> Task to complete
Every line in the data below from the one containing "Choose the 5 minutes radio button" down to the one containing "You are a computer-use agent. 454x637 pixels.", both included, must be retyped exactly; no other line is to appear.

━━━━━ Data in this exercise ━━━━━

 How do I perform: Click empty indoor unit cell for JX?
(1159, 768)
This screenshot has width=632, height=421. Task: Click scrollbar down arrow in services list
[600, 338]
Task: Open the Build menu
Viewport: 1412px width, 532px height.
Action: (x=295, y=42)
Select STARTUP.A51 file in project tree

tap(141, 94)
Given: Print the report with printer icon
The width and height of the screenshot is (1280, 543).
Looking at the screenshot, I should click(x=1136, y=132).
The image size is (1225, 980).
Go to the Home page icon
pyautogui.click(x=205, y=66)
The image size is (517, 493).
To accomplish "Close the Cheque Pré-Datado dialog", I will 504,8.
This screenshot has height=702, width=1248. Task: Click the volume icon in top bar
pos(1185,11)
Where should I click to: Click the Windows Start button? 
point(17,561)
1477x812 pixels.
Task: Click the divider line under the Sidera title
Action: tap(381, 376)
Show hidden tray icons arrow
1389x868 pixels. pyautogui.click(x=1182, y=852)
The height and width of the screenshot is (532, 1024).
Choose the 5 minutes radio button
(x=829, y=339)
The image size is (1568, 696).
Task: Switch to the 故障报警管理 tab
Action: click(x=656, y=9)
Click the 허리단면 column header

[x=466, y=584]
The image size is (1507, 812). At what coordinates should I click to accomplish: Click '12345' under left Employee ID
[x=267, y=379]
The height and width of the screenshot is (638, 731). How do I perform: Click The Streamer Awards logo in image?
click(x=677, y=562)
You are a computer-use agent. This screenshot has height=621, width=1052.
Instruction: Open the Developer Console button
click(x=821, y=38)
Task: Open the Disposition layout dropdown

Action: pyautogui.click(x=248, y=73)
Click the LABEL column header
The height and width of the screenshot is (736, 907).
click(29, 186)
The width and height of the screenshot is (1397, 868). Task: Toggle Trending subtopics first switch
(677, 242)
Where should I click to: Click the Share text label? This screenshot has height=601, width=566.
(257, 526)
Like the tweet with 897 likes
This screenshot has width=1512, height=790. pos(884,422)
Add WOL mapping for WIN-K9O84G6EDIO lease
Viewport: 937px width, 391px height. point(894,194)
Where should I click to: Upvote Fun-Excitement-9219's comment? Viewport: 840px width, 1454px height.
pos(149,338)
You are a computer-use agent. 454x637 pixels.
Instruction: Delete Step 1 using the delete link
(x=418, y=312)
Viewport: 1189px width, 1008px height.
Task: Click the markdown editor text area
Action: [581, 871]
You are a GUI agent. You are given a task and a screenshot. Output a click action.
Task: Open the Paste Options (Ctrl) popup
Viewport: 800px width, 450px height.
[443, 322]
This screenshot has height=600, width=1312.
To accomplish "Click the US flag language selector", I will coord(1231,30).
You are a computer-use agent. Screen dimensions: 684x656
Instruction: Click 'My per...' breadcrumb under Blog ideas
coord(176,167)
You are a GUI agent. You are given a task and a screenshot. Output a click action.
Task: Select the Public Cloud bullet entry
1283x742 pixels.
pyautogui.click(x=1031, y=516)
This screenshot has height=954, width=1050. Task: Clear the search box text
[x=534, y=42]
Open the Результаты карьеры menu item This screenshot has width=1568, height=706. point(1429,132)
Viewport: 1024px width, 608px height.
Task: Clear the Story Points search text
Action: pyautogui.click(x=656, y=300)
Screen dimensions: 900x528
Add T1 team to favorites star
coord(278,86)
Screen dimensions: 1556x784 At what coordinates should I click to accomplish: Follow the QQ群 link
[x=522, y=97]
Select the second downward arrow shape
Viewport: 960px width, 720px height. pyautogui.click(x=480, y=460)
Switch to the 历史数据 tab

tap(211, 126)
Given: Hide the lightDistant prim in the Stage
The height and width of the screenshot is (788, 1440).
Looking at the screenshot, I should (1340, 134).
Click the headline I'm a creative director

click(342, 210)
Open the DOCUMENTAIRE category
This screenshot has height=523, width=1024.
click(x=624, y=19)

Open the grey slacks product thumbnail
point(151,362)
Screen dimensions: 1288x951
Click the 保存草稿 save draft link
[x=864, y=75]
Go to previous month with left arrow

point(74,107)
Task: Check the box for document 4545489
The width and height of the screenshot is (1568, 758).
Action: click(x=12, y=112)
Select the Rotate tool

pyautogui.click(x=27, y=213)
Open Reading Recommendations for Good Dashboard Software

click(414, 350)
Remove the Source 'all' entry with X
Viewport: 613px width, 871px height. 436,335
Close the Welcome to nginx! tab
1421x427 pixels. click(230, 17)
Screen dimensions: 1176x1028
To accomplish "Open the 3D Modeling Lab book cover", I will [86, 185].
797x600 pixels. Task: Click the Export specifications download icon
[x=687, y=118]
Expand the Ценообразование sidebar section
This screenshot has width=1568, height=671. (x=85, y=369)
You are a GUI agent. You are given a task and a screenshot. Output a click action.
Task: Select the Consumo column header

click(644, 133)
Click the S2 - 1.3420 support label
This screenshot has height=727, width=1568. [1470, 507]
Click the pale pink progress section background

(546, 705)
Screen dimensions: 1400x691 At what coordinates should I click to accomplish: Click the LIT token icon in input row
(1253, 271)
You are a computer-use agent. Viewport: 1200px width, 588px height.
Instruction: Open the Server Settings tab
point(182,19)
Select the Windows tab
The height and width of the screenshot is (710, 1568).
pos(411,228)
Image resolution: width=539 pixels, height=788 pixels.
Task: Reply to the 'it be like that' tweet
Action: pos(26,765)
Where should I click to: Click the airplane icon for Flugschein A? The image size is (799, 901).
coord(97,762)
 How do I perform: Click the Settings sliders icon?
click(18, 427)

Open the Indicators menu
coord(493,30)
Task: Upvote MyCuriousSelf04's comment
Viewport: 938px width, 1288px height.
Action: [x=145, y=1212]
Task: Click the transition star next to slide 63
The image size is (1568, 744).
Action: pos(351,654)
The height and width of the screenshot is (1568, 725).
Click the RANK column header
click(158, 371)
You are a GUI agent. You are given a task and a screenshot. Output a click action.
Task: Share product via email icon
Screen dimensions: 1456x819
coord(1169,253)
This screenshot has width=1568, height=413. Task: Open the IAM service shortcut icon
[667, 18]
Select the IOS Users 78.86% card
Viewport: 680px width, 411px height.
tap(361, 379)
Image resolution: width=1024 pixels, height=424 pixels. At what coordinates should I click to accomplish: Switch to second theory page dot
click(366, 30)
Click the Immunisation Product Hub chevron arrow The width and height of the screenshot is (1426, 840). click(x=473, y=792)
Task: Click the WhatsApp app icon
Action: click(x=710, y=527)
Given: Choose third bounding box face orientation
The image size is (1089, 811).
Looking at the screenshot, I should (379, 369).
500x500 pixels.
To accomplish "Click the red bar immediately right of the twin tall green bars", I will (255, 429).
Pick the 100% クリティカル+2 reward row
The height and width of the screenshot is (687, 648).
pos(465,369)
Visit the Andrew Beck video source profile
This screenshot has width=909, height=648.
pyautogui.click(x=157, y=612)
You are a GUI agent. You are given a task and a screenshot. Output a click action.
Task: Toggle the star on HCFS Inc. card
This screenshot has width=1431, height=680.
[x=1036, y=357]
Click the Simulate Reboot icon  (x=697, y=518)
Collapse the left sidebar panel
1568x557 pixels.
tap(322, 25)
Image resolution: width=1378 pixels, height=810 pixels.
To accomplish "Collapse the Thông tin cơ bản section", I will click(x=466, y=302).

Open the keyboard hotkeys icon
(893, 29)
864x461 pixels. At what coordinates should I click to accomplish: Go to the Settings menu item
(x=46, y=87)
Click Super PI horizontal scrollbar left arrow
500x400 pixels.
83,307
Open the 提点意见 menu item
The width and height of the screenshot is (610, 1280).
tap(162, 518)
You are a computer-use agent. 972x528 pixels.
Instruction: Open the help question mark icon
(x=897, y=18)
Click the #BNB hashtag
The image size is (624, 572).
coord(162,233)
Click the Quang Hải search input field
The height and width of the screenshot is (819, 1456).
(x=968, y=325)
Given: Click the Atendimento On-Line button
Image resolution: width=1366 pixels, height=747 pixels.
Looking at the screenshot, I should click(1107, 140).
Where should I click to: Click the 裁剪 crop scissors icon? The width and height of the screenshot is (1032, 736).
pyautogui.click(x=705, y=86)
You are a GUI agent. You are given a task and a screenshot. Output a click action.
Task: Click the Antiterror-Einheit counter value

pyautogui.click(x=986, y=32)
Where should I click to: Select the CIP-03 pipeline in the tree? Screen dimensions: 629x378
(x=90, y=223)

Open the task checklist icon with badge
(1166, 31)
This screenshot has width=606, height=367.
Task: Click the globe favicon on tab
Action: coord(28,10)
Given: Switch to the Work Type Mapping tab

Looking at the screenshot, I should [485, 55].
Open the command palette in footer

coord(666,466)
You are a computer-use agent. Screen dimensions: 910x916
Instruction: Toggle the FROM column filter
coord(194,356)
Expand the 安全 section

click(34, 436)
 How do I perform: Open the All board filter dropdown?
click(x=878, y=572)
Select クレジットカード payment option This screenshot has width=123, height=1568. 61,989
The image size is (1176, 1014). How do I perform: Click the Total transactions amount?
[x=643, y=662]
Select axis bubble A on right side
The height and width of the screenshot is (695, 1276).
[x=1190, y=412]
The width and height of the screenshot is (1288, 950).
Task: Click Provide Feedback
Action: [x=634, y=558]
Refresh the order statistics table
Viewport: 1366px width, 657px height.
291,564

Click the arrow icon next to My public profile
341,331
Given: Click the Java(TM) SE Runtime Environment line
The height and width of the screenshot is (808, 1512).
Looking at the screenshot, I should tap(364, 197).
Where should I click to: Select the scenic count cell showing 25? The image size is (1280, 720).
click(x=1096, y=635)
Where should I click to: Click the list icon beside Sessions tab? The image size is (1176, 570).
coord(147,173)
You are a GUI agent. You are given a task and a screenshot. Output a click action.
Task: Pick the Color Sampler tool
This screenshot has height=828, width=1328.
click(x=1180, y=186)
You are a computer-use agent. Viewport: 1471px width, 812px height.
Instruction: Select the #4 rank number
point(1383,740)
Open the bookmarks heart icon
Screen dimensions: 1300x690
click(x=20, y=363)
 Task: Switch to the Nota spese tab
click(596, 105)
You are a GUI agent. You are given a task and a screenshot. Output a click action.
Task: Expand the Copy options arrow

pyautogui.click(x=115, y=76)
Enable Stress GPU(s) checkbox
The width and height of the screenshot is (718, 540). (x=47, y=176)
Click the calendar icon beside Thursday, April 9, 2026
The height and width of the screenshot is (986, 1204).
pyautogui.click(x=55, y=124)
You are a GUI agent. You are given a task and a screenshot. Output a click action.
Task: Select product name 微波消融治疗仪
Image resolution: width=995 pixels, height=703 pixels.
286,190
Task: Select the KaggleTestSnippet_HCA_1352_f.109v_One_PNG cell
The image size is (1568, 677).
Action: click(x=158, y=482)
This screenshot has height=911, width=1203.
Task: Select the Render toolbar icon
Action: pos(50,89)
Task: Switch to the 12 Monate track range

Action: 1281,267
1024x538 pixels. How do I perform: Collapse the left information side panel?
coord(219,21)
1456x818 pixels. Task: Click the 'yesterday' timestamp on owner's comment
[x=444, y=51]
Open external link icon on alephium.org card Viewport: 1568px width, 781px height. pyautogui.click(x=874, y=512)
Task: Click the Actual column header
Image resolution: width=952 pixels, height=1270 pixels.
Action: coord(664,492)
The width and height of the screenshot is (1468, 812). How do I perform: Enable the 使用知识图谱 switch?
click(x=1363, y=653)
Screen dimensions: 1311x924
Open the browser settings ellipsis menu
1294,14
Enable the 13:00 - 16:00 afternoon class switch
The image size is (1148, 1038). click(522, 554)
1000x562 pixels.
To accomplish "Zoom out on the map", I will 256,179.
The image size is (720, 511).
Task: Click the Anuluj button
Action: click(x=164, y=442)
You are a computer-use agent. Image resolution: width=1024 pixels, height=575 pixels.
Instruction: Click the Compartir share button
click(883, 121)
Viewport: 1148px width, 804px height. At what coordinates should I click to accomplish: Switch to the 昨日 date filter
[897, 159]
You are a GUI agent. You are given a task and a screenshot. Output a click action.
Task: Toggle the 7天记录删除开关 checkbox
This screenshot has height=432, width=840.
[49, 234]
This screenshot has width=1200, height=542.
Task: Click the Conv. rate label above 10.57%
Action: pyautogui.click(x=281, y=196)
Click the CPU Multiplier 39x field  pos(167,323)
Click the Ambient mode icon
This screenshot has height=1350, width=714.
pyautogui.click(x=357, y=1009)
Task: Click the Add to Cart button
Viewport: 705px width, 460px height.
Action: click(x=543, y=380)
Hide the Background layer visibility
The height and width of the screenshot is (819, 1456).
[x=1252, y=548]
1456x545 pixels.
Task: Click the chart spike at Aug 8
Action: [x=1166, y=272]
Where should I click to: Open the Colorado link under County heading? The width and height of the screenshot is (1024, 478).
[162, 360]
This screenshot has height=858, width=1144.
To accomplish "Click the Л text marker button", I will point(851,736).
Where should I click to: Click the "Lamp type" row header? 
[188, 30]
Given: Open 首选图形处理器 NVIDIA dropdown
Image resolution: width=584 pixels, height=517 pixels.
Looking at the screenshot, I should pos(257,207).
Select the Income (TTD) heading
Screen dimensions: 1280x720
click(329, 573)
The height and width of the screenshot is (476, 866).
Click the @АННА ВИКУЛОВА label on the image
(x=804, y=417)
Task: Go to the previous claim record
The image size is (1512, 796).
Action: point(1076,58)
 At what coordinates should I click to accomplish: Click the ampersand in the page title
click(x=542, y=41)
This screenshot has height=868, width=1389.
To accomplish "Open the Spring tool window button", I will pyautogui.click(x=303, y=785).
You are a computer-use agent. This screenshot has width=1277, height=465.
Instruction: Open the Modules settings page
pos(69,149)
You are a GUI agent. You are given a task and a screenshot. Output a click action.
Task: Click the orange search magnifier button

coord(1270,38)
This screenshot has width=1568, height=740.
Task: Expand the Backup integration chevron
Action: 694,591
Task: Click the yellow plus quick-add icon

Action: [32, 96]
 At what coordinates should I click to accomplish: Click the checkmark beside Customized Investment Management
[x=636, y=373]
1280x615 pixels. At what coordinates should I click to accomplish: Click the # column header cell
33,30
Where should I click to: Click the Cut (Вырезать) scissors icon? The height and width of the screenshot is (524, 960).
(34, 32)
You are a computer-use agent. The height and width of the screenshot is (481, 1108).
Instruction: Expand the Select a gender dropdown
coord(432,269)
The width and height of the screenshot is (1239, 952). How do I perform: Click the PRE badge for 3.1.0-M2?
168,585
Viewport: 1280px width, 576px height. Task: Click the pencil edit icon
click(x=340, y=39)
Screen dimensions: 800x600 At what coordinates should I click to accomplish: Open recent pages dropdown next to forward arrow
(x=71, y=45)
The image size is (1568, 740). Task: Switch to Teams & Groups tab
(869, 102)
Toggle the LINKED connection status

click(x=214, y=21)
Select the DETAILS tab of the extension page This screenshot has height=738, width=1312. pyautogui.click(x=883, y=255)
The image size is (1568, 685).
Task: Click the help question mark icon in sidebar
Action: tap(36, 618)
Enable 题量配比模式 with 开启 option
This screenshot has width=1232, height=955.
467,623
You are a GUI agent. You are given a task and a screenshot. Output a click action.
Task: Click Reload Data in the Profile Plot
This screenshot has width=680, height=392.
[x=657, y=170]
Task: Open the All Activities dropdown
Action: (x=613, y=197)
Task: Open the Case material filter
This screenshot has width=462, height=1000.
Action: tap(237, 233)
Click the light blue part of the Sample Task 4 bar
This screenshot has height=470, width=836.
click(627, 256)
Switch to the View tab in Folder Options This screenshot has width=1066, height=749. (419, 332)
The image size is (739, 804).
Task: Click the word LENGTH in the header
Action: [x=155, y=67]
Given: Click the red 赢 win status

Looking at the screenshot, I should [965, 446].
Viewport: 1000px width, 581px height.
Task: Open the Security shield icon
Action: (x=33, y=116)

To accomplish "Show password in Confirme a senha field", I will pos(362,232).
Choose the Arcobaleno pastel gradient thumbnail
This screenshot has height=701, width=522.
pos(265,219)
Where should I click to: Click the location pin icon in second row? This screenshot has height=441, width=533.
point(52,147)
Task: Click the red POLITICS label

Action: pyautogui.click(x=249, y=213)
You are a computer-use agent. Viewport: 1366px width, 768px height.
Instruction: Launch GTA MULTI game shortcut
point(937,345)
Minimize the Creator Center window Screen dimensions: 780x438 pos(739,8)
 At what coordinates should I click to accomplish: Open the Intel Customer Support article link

━━━━━

> Task solution
Choose the 5 minutes radio button
(x=829, y=339)
The image size is (1568, 696).
Task: Switch to the 故障报警管理 tab
Action: click(x=656, y=9)
Click the 허리단면 column header

[x=466, y=584]
The image size is (1507, 812). At what coordinates should I click to accomplish: Click '12345' under left Employee ID
[x=267, y=379]
The height and width of the screenshot is (638, 731). How do I perform: Click The Streamer Awards logo in image?
click(x=677, y=562)
You are a computer-use agent. This screenshot has height=621, width=1052.
Instruction: Open the Developer Console button
click(x=821, y=38)
Task: Open the Disposition layout dropdown

Action: pyautogui.click(x=248, y=73)
Click the LABEL column header
The height and width of the screenshot is (736, 907).
click(29, 186)
The width and height of the screenshot is (1397, 868). Task: Toggle Trending subtopics first switch
(677, 242)
Where should I click to: Click the Share text label? This screenshot has height=601, width=566.
(257, 526)
Like the tweet with 897 likes
This screenshot has width=1512, height=790. pos(884,422)
Add WOL mapping for WIN-K9O84G6EDIO lease
Viewport: 937px width, 391px height. point(894,194)
Where should I click to: Upvote Fun-Excitement-9219's comment? Viewport: 840px width, 1454px height.
pos(149,338)
You are a computer-use agent. 454x637 pixels.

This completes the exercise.